Artikel 8. Subsidie voor werkleerplaatsen voor promovendi en technologisch ontwerpers in opleiding

  • 1 De minister kan subsidie verstrekken aan een werkgever voor een gerealiseerde werkleerplaats voor een promovendus of technologisch ontwerper in opleiding.

  • 2 Onder werkgever wordt in dit artikel verstaan een privaatrechtelijke rechtspersoon, met uitzondering van de bijzondere universiteiten of de daaraan verbonden academische ziekenhuizen genoemd in de bijlage bij de WHW en de privaatrechtelijke onderzoeksorganisaties.

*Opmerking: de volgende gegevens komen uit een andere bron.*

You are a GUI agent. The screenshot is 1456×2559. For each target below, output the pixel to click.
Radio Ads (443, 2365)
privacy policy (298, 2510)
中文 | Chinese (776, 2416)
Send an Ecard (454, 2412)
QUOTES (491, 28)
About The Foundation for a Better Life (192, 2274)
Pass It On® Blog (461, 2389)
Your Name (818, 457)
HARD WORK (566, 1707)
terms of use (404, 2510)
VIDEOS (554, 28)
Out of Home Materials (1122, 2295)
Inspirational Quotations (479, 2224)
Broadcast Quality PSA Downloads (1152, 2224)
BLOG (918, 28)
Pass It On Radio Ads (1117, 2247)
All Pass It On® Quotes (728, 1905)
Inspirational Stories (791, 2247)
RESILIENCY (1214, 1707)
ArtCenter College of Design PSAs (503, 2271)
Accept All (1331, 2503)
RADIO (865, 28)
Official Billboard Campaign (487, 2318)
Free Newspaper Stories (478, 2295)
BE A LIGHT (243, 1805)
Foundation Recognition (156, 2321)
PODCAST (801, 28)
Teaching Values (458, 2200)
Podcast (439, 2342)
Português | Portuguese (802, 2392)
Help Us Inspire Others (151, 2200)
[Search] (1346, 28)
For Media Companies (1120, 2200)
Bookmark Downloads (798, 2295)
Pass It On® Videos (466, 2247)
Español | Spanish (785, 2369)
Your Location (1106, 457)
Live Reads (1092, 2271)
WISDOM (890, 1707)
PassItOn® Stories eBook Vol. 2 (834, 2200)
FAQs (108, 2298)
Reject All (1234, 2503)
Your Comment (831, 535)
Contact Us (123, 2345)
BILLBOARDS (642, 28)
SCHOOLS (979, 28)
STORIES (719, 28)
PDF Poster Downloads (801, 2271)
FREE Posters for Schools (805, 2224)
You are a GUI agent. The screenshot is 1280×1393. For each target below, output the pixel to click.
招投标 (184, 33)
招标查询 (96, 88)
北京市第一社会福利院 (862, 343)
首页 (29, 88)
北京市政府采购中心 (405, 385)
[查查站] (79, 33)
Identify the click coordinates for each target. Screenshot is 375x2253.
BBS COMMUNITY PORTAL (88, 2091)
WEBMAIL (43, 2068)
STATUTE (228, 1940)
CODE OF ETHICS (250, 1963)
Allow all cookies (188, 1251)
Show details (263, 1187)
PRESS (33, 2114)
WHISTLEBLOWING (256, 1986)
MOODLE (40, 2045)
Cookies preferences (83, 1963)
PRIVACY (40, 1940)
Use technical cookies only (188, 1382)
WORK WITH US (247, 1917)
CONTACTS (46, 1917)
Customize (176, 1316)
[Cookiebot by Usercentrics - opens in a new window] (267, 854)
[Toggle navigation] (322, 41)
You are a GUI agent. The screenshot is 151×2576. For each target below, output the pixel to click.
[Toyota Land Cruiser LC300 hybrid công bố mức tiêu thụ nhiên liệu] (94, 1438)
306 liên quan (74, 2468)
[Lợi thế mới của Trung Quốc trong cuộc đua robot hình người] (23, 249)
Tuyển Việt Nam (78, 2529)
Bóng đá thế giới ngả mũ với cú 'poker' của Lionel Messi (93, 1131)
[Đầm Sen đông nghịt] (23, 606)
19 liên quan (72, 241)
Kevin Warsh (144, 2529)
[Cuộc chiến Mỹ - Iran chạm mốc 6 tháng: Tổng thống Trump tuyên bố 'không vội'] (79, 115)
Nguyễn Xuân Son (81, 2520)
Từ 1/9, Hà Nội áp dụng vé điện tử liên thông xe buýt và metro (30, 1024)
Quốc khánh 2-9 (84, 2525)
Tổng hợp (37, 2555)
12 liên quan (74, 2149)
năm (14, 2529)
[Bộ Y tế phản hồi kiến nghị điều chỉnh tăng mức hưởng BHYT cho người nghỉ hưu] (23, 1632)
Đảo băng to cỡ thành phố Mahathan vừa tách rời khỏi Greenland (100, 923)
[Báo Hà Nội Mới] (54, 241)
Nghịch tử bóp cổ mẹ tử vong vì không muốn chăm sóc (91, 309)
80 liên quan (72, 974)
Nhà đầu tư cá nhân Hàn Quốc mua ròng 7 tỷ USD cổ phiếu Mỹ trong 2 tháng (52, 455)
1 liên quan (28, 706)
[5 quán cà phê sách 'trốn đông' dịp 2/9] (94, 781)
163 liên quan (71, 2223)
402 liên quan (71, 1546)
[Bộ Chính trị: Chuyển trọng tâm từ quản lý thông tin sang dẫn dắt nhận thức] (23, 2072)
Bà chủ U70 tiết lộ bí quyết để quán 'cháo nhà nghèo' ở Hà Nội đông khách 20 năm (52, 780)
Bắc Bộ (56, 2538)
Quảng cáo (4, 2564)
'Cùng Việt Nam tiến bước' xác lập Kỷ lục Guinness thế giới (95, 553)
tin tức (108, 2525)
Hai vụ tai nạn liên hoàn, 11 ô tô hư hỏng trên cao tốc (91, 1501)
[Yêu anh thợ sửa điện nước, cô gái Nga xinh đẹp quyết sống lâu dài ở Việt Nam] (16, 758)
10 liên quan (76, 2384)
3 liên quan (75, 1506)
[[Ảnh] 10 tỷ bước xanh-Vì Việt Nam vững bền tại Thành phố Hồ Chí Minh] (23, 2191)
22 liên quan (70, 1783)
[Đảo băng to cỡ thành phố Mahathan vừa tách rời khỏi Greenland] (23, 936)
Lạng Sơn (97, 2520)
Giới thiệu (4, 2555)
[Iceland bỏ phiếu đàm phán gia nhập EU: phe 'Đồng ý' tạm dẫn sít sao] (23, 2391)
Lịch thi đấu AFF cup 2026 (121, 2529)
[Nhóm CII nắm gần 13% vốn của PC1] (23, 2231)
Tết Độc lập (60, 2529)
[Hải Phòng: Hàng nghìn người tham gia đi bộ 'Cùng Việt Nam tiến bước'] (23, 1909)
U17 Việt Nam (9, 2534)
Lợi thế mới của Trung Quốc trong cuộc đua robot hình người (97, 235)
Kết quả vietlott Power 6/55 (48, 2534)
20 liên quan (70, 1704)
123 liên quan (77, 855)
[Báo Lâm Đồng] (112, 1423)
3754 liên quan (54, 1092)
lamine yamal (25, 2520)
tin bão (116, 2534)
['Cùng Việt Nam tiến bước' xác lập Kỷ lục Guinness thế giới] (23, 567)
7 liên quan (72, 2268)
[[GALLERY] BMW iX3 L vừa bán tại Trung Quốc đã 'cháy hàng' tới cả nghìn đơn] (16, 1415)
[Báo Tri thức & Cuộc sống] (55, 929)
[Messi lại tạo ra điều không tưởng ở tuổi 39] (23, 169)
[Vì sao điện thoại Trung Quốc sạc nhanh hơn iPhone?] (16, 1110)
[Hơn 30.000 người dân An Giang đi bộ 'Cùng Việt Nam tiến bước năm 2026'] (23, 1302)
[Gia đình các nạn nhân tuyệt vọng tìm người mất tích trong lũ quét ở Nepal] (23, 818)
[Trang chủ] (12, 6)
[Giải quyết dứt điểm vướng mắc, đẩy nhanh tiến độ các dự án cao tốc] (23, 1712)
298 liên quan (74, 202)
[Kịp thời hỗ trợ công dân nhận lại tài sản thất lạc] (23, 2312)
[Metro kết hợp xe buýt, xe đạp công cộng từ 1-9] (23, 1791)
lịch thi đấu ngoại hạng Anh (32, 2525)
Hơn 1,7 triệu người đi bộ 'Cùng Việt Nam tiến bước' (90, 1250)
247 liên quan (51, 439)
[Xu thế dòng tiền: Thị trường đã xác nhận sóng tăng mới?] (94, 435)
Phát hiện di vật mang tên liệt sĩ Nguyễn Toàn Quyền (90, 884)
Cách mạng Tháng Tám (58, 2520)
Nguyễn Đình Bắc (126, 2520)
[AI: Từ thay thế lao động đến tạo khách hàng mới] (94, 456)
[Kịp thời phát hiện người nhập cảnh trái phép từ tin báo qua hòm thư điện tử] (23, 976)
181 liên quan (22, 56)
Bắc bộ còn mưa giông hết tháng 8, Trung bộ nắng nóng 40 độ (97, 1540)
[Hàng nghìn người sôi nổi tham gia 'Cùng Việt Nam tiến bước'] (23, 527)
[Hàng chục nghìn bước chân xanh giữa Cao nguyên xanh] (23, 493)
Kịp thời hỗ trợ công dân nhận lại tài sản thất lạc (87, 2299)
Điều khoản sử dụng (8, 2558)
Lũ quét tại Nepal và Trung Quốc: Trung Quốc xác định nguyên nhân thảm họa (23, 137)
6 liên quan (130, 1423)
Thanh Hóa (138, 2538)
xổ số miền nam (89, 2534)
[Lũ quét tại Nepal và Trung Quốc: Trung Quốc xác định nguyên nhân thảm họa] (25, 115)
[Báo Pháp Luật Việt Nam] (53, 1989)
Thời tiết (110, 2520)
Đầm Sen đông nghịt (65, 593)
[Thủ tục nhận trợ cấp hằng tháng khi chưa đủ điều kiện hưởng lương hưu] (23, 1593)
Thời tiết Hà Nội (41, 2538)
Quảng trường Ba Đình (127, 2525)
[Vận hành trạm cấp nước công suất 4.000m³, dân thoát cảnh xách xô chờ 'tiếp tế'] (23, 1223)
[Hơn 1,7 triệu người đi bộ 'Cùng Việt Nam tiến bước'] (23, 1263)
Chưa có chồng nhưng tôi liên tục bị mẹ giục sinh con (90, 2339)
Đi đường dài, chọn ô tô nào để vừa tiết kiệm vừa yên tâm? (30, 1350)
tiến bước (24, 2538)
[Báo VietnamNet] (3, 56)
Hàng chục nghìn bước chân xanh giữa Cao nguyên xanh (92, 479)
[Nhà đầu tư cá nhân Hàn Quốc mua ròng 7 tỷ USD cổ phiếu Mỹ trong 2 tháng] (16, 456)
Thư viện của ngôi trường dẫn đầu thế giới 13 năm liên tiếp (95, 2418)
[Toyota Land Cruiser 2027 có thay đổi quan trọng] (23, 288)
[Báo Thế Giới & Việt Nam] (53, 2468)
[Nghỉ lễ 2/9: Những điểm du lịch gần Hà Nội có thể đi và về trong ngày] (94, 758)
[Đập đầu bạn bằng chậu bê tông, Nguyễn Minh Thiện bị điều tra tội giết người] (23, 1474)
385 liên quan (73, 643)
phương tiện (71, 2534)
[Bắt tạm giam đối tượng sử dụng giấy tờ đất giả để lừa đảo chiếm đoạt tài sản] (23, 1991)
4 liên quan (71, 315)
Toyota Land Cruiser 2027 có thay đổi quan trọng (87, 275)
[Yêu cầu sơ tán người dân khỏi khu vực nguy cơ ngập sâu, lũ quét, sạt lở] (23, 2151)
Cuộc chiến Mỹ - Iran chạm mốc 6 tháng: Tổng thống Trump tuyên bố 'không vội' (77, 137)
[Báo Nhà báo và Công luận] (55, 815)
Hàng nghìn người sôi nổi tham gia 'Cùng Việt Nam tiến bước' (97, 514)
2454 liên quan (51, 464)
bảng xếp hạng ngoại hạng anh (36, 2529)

Artikel 9. Subsidievoorwaarden werkleerplaatsen

  • 1 Subsidie op grond van artikel 8 wordt slechts verstrekt voor zover:

    • a. de promovendus:

      • voor zijn onderzoek een arbeidsovereenkomst met of aanstelling bij een universiteit of een instituut van de NWO of de KNAW heeft, op basis van een overeenkomst tussen één van die instellingen en de werkgever over de financiering van de loonkosten van de promovendus door de werkgever; of

      • met de werkgever een arbeidsovereenkomst heeft en de werkgever een overeenkomst heeft met een universiteit of een instituut van de NWO of de KNAW over de begeleiding door die instelling van de promovendus bij diens onderzoek; of

    • b. de technologisch ontwerper in opleiding:

      • voor zijn opleiding een arbeidsovereenkomst met of aanstelling bij een universiteit heeft en in dat kader een ontwerpopdracht bij de werkgever vervult op basis van een overeenkomst tussen de universiteit en de werkgever; of

      • een arbeidsovereenkomst heeft met de werkgever en de werkgever een overeenkomst heeft met een universiteit over de begeleiding door de universiteit van de technologisch ontwerper in opleiding bij diens opleiding.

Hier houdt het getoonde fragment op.